My thoughts then were: I doubt very much if they are 'remnant' bees in any deep sense, much more likely simply ferals that are a mix of native and the long history of imports. But they may well be a 'survivor' population. By that I mean a population of bees in which natural selection has worked its magic since the arrival of varroa, and they have gained a measure of resistance.

That possibility I find heartening and interesting. They should be being studied to find out if it is the case, and if so what mechanisms they are using, to add to the growing body of scientific evidence of evolved resistance to varroa, and scientific understanding of the mechanisms.

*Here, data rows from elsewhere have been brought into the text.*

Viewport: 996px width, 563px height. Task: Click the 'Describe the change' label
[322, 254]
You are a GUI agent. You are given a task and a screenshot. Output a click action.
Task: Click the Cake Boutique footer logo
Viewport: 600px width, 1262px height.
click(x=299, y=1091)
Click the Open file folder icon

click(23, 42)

If anyone can update me I'd be very grateful.
 
Well a few of us asked Filipe. He said he couldn’t tell us as he was bound by an NDA. Perhaps ask him. You might have better luck.
 
Well a few of us asked Filipe. He said he couldn’t tell us as he was bound by an NDA. Perhaps ask him. You might have better luck.
This should be sufficient to kill any interest in the subject for everyone. Even if he's got the best bees ever, if he can't give us the details, who cares.

I'm starting to feel as if I'm turning inro one of those grumpy old forumites (I'm neither in reality) but it simply infuriates me that the subject has been put in the public domain and then effectively closed down.
 
This should be sufficient to kill any interest in the subject for everyone. Even if he's got the best bees ever, if he can't give us the details, who cares.

I'm starting to feel as if I'm turning inro one of those grumpy old forumites (I'm neither in reality) but it simply infuriates me that the subject has been put in the public domain and then effectively closed down.
I expect he was quickly pissed by the quality of responses here. Its a pretty ugly place to try to have a conversation outside the mindset held by a small minority of barking dogs.